Illinois Xylazine Best Practices for Health Care Providers

On August 2023, IDPH released a SIREN, in collaboration with IDHS, regarding Illinois Xylazine Best Practices for Health Care Providers. The full document can be accessed at State of Illinois Siren upon registering. It is also available on our website, Xylazine: Best Practices for Health Care Providers.

Xylazine Background

Xylazine, a non-opioid sedative commonly used in veterinary medicine, has become increasingly prevalent in the unregulated drug supply in the United States. While the presence of xylazine use is underreported likely both in its geographic distribution and in its contribution to overdose deaths, available data indicate xylazine use is widespread and impacting overdose mortality throughout the country. Xylazine was detected in 45 Illinois overdose deaths in 2020 and has been detected in more than 200 overdose deaths in the state in 2022 (Illinois Department of Public Health, Vital Records). Xylazine's presence in the unregulated drug supply and its contribution to overdose deaths is widespread and increasing.

Xylazine Best-Practices- Clinical Recognition & Supportive Care

Depending on the route of administration, xylazine takes effect in 1-2 minutes and the duration of effect lasts between 3 and 4 hours, on average, but can last up to eight hours. While there are no current evidence-based recommendations for the management of xylazine withdrawal syndrome, it is important to recognize and sufficiently treat xylazine withdrawal symptoms. Xylazine withdrawal symptoms include non-specific anxiety (primary symptom), hypertension, tachycardia, diaphoresis, restlessness, agitation, and irritability. The Illinois Xylazine Best Practices for Health Care Providers provides information on how to manage withdrawal symptoms as well as on how to prevent, recognize, and address xylazine-related skin wounds.

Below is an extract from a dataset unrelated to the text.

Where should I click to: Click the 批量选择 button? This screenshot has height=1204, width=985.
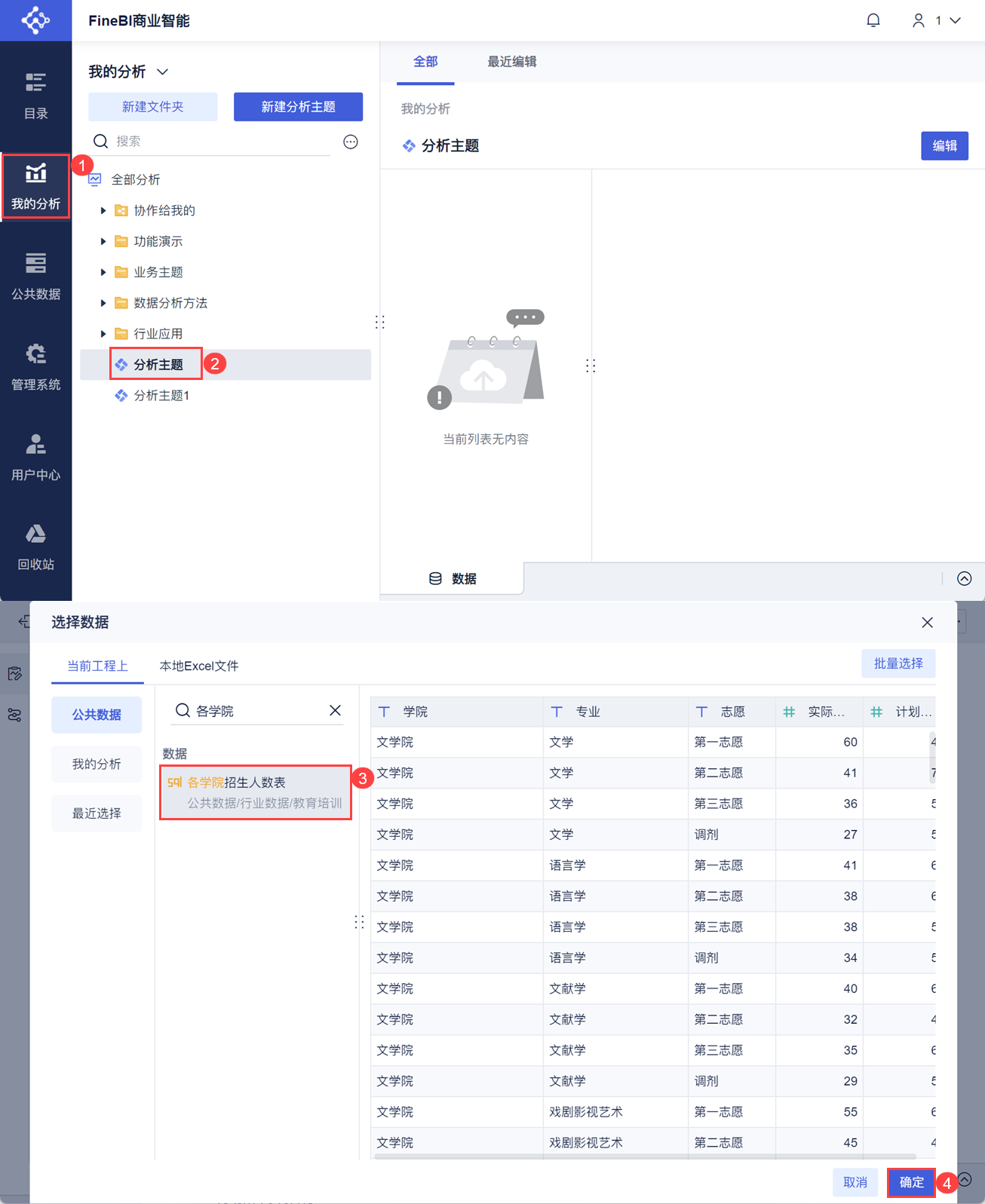(898, 663)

Xylazine-Involved Overdose Recognition and Response

Because xylazine is often found mixed with fentanyl (an opioid) in the unregulated drug supply, when responding to an overdose, assume an opioid is involved and administer naloxone. Once administered, the responder should wait two minutes before giving an additional naloxone dose. However, if an individual is not responding to 1-2 doses of naloxone, suspect that it is a polysubstance overdose with possible xylazine involvement. If responding to a known or suspected xylazine-involved overdose, the response should include placing the person in the recovery position, ensuring an open airway, and rescue breathing if possible.

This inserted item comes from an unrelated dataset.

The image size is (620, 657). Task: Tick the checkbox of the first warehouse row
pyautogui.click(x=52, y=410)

In addition to checking for breathing, check for a pulse. If there is no pulse, the recommendation is to perform chest compressions or full cardiopulmonary resuscitation (CPR), if trained to do so. If not trained to perform CPR, assure 911 was activated in the initial phase of the response or immediately.

Harm Reduction Strategies for Xylazine

As xylazine is increasing in the unregulated drug supply, it is critical to discuss harm reduction strategies with patients. Information to share with patients "Have someone with you when using or use the Never Use Alone Hotline (800-484-3731). Start low and go slow. Try to avoid mixing substances. Test your substances using fentanyl and xylazine test strips. Use it in a safe location, with belongings securely stored and try to be in a comfortable seated position since sedation can last up to eight hours. Ask whomever you are using with to move (repositioned) you every two hours. If helping someone else how is using, they may be very deeply sedated, move them every 2 hours. When the person awakens, exercise the limbs to improve the circulation and prevent blood clots. Keep naloxone nearby so someone can administer it to you, or you can administer it if an overdose occurs."